AUFGABE 1: Wie viel Prozent beträgt laut dem Text über die finnischen PISA-Ergebnisse die Risikogruppe in Deutschland insgesamt?
AUFGABE 2: Führe den Text über die finnischen PISA-Ergebnisse im Anschluss an seinen letzten Satz fort.

ZITIERTER TEXTAUSZUG:
◆ ◆ ◆
Inzwischen haben sich die Schwaden der öffentlichen Aufregung soweit verzogen, dass eine besonnenere Betrachtung Raum greifen kann. Da die Berufung auf die nordischen Länder in der bildungspolitischen Diskussion nach wie vor als Argument dient, ist es an der Zeit, finnische Schulen nicht nur affirmativ, sondern auch kritisch ins Auge zu fassen.

Zunächst noch einmal der Tatbestand: Was war an den finnischen PISA-Ergebnissen so bemerkenswert? Es war nicht nur der erzielte „Weltmeisterpunktwert“: im Lesetest 546 (bei einem OECD-Durchschnitt von 500). Es war darüber hinaus die extrem niedrige Streuung: Standardabweichung 89 (bei OECD-Durchschnitt 100). Die entsprechenden deutschen Werte betragen 484 und 111. Gleichzeitig verläuft der „soziale Gradient“ (der die Korrelation zwischen erzieltem Punktwert und sozialem Hintergrund des Probanden darstellt) für Finnland besonders flach, für Deutschland besonders steil (Abbildung PISA-Studie S.388). Von den finnischen Probanden bleiben nur 2 % unter und nur 5 % auf der Lesekompetenzstufe I (Skala I–V). Diese sogenannte Risikogruppe beträgt also ganze 7 %. In Deutschland lauten die entsprechenden Zahlen 10 % und 12,7 %, in summa 22,7 %!
◆ ◆ ◆
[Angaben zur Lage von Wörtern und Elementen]

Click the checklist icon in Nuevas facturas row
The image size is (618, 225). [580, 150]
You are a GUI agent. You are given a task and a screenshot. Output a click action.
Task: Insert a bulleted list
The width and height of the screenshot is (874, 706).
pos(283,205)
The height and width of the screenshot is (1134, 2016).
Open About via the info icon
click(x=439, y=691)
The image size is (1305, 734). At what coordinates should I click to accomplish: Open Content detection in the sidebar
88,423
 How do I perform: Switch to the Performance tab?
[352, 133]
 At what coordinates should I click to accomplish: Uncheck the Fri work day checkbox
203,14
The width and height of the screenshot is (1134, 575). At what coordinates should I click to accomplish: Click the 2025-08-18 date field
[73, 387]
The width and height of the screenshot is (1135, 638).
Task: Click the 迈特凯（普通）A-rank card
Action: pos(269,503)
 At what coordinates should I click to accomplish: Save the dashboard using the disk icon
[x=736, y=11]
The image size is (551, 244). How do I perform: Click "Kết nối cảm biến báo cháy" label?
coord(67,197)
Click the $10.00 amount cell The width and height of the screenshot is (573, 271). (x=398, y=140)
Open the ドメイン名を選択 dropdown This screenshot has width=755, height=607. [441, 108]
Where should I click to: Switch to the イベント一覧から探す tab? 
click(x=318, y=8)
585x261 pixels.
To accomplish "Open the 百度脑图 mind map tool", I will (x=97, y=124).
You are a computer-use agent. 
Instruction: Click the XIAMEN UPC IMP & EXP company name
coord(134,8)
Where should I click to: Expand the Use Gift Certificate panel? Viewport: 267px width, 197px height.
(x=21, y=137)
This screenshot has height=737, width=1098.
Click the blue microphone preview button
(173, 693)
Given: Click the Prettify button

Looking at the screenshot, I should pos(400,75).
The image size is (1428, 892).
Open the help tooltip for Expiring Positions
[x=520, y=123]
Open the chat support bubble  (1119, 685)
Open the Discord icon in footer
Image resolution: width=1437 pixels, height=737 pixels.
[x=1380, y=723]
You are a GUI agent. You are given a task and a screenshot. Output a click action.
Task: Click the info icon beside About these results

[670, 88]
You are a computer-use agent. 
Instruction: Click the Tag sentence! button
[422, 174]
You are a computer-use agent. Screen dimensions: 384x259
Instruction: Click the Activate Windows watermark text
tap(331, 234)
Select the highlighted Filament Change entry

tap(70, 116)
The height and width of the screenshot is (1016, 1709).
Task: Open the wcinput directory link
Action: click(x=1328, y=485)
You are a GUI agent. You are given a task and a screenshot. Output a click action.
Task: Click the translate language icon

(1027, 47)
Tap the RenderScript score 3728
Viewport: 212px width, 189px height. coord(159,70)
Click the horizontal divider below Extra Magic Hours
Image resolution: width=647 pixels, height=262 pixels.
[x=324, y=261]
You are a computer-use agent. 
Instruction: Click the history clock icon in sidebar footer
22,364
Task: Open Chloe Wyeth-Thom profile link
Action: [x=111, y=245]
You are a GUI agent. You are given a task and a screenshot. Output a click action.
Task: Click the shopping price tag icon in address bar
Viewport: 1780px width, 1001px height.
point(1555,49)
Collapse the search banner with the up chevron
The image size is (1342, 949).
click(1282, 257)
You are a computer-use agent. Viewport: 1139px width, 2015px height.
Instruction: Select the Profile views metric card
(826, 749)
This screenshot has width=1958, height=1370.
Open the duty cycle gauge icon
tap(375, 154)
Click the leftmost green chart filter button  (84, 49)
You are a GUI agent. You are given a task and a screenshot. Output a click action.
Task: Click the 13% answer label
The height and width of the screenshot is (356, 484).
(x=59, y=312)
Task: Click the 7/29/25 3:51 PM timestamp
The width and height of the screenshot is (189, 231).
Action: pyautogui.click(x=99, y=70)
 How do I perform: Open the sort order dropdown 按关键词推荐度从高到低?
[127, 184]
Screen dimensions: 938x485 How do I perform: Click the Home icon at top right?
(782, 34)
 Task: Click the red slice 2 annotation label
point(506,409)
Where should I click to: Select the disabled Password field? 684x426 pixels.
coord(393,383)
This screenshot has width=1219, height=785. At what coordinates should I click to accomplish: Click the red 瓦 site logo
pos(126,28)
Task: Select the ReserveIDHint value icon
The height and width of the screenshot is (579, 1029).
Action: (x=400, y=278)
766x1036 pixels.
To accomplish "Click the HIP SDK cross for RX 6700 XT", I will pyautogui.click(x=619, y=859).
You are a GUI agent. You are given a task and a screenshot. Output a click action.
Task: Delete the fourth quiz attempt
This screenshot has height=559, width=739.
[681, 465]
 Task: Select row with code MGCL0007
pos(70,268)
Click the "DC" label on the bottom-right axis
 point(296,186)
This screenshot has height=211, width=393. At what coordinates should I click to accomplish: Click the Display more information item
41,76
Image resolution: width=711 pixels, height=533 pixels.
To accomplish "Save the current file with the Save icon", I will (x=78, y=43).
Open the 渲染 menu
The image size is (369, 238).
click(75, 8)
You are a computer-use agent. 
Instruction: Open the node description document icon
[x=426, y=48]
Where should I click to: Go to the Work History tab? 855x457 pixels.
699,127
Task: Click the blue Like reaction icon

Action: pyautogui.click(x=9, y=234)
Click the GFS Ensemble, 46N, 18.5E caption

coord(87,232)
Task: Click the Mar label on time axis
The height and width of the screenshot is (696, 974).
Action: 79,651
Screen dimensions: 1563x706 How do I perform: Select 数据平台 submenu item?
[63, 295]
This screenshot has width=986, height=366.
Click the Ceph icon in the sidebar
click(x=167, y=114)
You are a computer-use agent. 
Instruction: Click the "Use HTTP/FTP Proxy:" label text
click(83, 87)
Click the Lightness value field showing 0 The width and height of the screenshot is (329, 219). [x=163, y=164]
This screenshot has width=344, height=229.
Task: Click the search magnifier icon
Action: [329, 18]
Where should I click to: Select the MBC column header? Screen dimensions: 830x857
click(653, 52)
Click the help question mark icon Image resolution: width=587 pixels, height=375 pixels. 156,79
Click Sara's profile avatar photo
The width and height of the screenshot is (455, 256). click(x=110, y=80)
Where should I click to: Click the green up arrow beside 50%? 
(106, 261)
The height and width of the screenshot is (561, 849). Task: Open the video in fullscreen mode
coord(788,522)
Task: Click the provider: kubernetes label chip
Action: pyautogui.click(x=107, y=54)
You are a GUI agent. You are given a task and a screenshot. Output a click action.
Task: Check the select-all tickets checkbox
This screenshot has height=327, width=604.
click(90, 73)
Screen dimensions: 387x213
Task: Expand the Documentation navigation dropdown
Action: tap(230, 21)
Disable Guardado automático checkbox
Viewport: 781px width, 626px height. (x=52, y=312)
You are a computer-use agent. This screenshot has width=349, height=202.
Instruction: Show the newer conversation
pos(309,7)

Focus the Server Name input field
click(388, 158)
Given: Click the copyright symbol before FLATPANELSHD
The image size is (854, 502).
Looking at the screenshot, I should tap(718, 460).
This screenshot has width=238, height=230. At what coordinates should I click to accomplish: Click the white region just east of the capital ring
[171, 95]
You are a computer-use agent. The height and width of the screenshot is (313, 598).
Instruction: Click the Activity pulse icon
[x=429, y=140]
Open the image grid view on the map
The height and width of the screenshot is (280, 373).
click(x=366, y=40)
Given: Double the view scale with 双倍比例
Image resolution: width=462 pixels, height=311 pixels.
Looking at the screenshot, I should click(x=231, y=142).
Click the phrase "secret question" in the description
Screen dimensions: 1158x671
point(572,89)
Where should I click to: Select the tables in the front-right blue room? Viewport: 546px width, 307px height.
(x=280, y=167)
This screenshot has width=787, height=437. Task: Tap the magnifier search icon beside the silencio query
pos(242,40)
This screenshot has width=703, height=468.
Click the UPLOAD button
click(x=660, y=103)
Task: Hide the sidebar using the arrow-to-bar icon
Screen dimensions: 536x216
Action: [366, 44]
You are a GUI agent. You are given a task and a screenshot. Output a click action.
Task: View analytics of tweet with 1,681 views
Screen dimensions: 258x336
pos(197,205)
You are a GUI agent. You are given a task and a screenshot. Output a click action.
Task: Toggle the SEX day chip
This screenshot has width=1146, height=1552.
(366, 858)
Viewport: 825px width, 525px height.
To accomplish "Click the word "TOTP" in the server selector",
◆ ◆ ◆
ANTWORT 1: In Deutschland umfasst die Risikogruppe insgesamt 22,7 %.

ANTWORT 2:
Mit wahrhaft staunenswerter Effektivität haben die Finnen also die schwachen Schüler auf das Optimum ihrer Leistungsmöglichkeit gebracht. Die Ausbildung finnischer Lehrkräfte schärft ihnen ein, dass die Qualität ihrer Arbeit daran gemessen werden wird, wie weit es ihnen gelingt, alle „mitzunehmen“, und für die gut 16 % der schwächeren Schüler gibt es obendrein die Speziallehrer. Wie die Finnen die Förderung der Schwachen sichern, habe ich in zahlreichen anderswo erschienenen Beiträgen ausführlich dargelegt.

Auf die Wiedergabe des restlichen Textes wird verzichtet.